Jakarta (ANTARA News) - Ketua Umum Komite Bangkit Indonesia (KBI), Rizal Ramli, ditetapkan sebagai tersangka kasus unjuk rasa menolak kenaikan harga BBM yang berujung rusuh 20 Mei 2008 lalu.
"Benar, Rizal Ramli sudah ditetapkan sebagai tersangka," kata Direktur I Keamanan dan Transnasional (Kantramnas) Mabes Polri, Brigjen Badrodin Haiti, di Jakarta, Kamis.

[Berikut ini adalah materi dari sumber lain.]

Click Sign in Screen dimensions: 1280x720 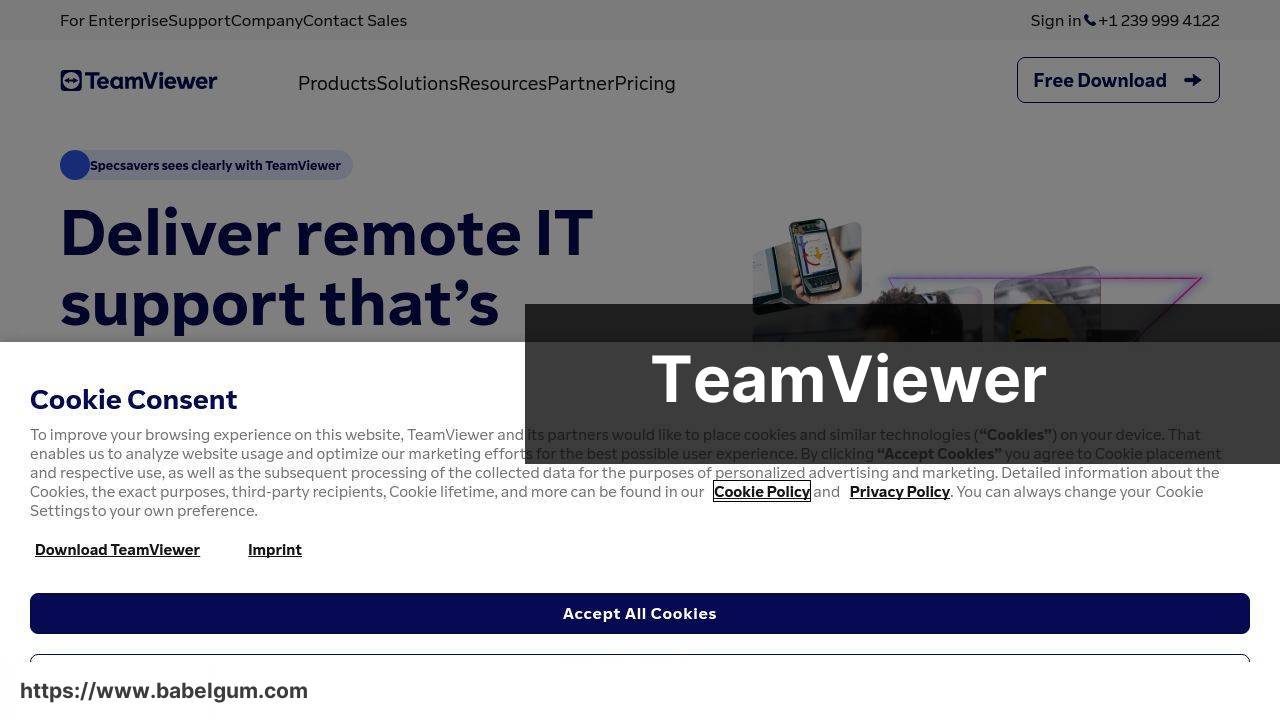click(1055, 20)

Badrodin Haiti mengatakan penetapan sebagai tersangka sejak Senin (5/1) dengan dasar hasil persidangan terdakwa aksi kerusuhan menolak kenaikan BBM, Ferry Joko Juliantono, di Pengadilan Negeri (PN) Jakarta Pusat.

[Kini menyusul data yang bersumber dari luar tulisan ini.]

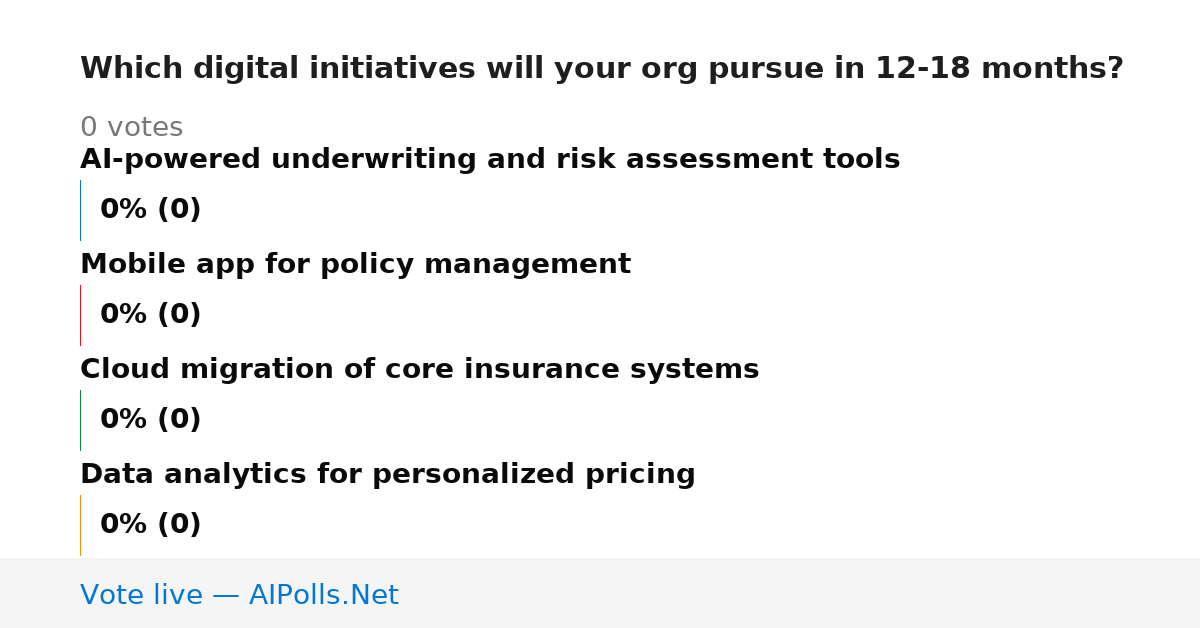Click the blue bar under AI-powered underwriting
Image resolution: width=1200 pixels, height=628 pixels.
pyautogui.click(x=81, y=210)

"Penetapan tersangka sejak Senin 5 Januari 2009, dengan dasar hasil persidangan di PN Jakarta Pusat," katanya.
Ia mengatakan seharusnya Kamis (8/1), Rizal Ramli datang ke Mabes Polri untuk diperiksa tapi yang bersangkutan tidak hadir.

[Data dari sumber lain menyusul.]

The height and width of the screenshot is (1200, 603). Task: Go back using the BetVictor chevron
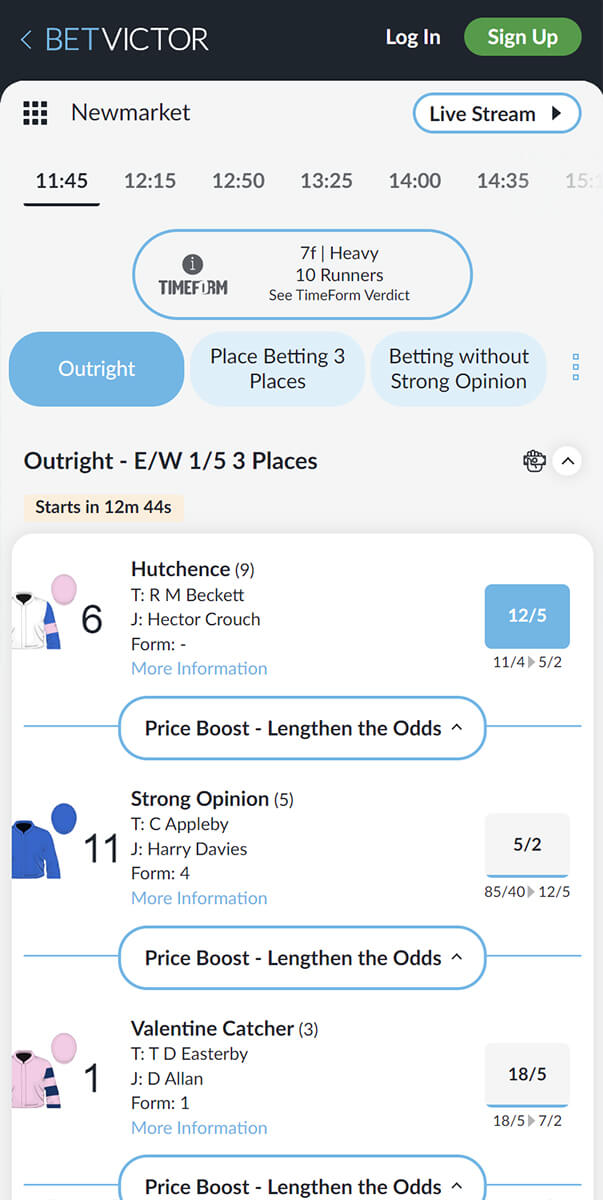coord(26,40)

"Menurut info lawyernya sedang keluar kota," katanya.
Sebelumnya dalam persidangan Ferry Joko Juliantono, Rizal Ramli, membantah aliran dana Rp700 juta yang merupakan anggaran KBI, digunakan untuk unjuk rasa menolak kenaikan harga BBM yang berujung rusuh.
"Uang Rp700 juta tidak ada hubungan dengan demo," katanya saat menjadi saksi terdakwa aksi demo yang berujung rusuh, Ferry Joko Juliantono, di Pengadilan Negeri (PN) Jakarta Pusat, Senin (5/1).
Dalam sidang itu juga, majelis hakim yang dipimpin Andi Makassau menanyakan anggaran Rp700 juta itu berasal dari mana, Rizal Ramli menjawab anggaran dana itu berasal dari kantung pribadinya.
"Anggaran Rp700 juta digunakan untuk KBI dari Oktober 2006 sampai 2008. Kuitansinya ada untuk penginapan dan penerbangan," katanya.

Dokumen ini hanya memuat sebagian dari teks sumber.